In "Physical" on Apple TV+, Sheila, a housewife breaks a sweat and hustles for a better future
Socialist Flower Power and Capitalist Reaganomic ideologies clash in 80s California, serving as the perfect backdrop for Sheila's self-reckoning and journey to the home video entertainment market
Fact: It’s a basic human desire to want to be seen. Second to that is wanting to be heard.
Also fact: Being “seen” is nuanced - We say we want it, but to be truly seen means we need to be at relative peace with our faults, our superficial ones and our deeper ones.
We can at times feel unworthy and focus on our faults more than we should.
Enter Sheila (Rose Byrne) - queen of self hatred and self harm. Sheila is a WASP and if you don’t know what this means, there’s a good chance you’re not Jewish or you’re not an “other” who is not a WASP. At any rate, Sheila, who is beautiful, brilliant, and ice cold on the surface, and from a well-to-do San Diego family went to the UC Berkeley where she met idealist Hippie, Danny Rubin (Rory Scovel) and they fell in love.
Danny, always political, was a big deal on campus (his popularity has waned since) but you also get the impression that Sheila was no wilting flower. In an episode mid way into the season, at a social engagement, an old professor comes up to Sheila and inquires as to what Sheila is doing with her career. Disappointed that Sheila has taken a back seat to her husband’s career, the professor comments about how she [Sheila] was the one who was going to go places, not Danny.

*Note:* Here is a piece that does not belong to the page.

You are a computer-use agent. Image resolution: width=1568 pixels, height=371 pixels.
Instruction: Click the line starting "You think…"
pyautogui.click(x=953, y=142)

We derive from this interaction but mostly thru Sheila’s interactions with Danny, that she is very much the visionary and holds the cards in the relationship. She’s the one that encourages him to run for office and to “go green” but also encourage “smart development” in the very Reagan leaning San Diego.
What Danny doesn’t see and to be fair Sheila goes to every effort to hide is that she is a bulimic. Her bulimia is connected to a childhood trauma in which she was molested by her father’s friend. It’s pretty clear that her parents likely tsk-tsked all this which is why Sheila probably ended up with Danny, who, while he’s become an annoying husband (cheating on her, belitting her, and suggesting menage-a-trois, etc.), we can also see that at one point, he was probably the sensitive guy who she could be vulnerable with. Together, they unleashed their hatred at “the establishment” towards Sheila’s callous and crappy parents.
Part of Sheila’s ritual behaviour associated with her bulimia is going to a San Diego fast food restaurant drive thru and ordering a lot of food and then renting a hotel room where she undresses, and then lines up the food on the bed and goes to town.
Afterwards, the camera pans to the bathroom where her face is red (she’s post-vomiting) and she’s standing in her underwear staring at herself in the mirror. This release allows Sheila to move on. But what’s interesting is that it’s also a moment in time where Sheila is forced to look at herself. Of course she experiences disgust - it’s a visceral reaction to the events that have just occurred. Not just the eating, but the guilt and the lying.
What often acts at the catalyst for these binges are the moments where Sheila’s stress increases. She thinks she’ll get “caught” draining the family’s finances to bank her bulimia or her new obsession with aerobics and does everything she can to conceal both - aerobics and the bulimia - from everyone she knows.
The entire season runs 10 episodes and without giving away too much, the season doesn’t unfold based on what you’d expect after watching the first episode.
While the focuses to large extent on Sheila, playing the role of wife, friend, daughter and [barely] mother, it pivots to Sheila’s desire to pursue a path for her life that directly contradicts all the tropes by which she, as a woman is expected to confirm to. The biggest one of all perhaps being that of “the selfless giver” - the one who gives of herself to the point of self-neglect, pushing her feelings down (in Sheila’s case eating them and then literally throwing them up) because she is deemed unworthy of taking up space or being seen or heard by a society that doesn’t value woman in the way it values men.
In the end, Sheila comes to the conclusion that there are winners and losers. Don’t get me wrong, there’s a lot to dislike about Sheila as you will see in the show, but there’s equally a lot to dislike about Danny, and about Jerry, his campaign manager. We’re not really supposed to like anyone here (except for maybe Sheila’s friend, Greta and surfer videographer Tyler) which might make the watching difficult but hey, it’s not supposed to be easy.
Physical was picked up for a second season so be sure to watch the first season. All episodes now available for streaming on Apple TV+.